Records from a dataset

|---|

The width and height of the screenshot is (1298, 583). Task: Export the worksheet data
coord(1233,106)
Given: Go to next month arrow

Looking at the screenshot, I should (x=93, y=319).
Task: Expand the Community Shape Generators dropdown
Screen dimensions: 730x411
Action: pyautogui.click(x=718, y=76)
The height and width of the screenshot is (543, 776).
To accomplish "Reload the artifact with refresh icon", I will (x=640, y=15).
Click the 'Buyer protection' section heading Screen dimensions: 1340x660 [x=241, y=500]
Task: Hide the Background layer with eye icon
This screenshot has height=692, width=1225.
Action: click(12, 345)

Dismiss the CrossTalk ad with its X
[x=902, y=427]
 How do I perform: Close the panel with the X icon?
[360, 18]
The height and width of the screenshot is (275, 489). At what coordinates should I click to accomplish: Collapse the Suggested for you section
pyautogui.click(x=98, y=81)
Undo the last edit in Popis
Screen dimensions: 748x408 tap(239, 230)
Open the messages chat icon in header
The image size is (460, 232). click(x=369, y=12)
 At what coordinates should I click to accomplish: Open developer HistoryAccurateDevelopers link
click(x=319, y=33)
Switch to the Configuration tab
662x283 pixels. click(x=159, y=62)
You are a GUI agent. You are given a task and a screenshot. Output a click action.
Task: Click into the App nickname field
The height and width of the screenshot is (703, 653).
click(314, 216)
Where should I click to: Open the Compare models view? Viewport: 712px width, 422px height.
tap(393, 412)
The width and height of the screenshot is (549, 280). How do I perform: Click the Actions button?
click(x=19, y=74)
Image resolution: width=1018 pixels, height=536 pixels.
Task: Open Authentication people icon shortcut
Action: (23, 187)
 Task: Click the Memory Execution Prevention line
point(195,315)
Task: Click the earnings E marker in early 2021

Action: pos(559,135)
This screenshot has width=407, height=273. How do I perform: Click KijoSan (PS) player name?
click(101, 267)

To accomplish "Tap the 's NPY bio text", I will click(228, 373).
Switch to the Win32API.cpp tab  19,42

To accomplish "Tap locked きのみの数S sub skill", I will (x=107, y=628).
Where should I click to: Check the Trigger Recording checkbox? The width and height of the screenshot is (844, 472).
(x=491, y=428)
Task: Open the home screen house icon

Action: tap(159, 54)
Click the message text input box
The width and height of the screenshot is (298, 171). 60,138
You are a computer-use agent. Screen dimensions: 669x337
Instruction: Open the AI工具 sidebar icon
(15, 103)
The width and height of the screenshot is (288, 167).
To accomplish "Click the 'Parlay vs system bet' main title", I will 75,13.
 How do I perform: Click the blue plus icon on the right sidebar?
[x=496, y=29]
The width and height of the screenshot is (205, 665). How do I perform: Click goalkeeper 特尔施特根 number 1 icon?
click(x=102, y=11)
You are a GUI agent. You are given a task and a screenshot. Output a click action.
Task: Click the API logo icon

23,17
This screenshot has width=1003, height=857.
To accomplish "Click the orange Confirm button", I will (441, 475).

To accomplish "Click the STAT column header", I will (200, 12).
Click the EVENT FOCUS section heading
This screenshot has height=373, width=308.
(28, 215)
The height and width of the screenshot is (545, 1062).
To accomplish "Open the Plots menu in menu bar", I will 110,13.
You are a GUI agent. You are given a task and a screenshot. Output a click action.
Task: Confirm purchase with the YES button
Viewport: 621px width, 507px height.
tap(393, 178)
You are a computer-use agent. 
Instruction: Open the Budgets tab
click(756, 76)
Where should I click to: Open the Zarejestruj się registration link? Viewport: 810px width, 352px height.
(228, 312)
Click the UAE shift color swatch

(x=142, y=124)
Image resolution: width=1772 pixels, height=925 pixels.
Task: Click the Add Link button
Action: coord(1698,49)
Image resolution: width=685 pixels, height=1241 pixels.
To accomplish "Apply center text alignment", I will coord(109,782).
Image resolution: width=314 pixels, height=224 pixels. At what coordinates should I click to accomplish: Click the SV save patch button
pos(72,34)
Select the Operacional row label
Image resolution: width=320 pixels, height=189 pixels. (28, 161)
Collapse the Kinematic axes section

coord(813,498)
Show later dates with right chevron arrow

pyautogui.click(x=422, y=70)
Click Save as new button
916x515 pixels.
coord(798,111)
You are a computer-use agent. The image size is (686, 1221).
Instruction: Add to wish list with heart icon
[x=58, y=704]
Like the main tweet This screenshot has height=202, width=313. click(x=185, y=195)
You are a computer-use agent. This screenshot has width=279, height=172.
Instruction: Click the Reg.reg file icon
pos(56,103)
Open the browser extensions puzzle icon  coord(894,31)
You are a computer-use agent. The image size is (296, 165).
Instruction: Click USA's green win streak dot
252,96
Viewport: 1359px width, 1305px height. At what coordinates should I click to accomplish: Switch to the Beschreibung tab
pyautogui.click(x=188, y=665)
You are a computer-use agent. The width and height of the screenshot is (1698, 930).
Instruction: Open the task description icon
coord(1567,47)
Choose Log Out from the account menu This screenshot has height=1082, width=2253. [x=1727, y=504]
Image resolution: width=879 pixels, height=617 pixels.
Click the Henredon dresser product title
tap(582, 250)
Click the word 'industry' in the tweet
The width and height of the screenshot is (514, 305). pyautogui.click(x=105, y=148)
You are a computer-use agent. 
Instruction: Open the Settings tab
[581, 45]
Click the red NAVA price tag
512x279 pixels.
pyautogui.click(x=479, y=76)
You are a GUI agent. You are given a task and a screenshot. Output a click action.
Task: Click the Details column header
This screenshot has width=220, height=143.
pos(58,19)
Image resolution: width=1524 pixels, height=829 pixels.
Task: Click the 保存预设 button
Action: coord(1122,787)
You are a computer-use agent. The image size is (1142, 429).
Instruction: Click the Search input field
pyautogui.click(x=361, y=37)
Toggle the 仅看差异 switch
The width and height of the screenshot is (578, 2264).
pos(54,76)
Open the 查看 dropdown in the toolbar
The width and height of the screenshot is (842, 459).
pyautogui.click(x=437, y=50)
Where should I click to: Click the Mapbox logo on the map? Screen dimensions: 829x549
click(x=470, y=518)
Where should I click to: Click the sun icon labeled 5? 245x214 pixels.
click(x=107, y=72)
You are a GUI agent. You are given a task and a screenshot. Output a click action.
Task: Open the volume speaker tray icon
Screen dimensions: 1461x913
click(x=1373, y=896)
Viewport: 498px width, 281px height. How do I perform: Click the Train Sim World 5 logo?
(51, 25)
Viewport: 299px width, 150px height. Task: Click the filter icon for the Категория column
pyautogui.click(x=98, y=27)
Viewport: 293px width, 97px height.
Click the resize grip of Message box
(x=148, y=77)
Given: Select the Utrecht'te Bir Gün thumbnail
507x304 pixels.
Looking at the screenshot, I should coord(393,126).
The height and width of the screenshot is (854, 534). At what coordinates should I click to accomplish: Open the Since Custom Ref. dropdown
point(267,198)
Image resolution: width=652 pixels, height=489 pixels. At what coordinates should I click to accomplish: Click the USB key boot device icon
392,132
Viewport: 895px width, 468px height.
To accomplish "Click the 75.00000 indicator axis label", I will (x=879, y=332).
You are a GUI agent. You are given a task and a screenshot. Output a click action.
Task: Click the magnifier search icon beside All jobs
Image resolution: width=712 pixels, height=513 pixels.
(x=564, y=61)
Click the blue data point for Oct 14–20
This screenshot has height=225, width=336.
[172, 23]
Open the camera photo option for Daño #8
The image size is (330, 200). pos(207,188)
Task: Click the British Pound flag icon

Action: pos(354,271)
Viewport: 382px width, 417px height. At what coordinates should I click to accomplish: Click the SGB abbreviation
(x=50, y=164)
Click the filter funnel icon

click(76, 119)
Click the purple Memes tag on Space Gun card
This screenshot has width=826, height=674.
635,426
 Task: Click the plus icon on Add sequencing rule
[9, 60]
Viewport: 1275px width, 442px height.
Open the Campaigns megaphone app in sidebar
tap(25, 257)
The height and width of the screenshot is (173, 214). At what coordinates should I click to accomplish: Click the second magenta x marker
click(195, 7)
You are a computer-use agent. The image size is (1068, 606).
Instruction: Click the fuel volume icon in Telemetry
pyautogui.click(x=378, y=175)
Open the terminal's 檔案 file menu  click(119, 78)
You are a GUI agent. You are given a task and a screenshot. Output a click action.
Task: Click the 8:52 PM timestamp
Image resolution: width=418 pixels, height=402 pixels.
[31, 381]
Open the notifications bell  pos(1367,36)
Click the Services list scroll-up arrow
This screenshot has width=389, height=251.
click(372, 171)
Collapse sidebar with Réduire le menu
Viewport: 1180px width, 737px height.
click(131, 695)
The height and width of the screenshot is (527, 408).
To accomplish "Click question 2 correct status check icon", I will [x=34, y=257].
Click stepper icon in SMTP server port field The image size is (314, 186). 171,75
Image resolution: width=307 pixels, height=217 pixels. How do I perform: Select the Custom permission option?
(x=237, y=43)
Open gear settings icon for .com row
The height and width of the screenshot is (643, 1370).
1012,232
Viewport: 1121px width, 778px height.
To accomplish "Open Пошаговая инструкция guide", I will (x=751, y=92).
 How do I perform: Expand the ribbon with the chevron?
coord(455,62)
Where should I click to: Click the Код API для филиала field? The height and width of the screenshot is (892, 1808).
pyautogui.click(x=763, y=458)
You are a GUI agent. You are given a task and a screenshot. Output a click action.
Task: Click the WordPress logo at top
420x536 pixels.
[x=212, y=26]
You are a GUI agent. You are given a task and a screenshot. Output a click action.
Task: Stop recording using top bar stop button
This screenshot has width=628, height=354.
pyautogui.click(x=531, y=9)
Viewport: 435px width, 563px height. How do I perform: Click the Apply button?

|---|

*Work order:*
Every line that holds the word "Confirm" should be copied from the records above.

*Answer to this problem:*
To accomplish "Click the orange Confirm button", I will (441, 475).
Task: Confirm purchase with the YES button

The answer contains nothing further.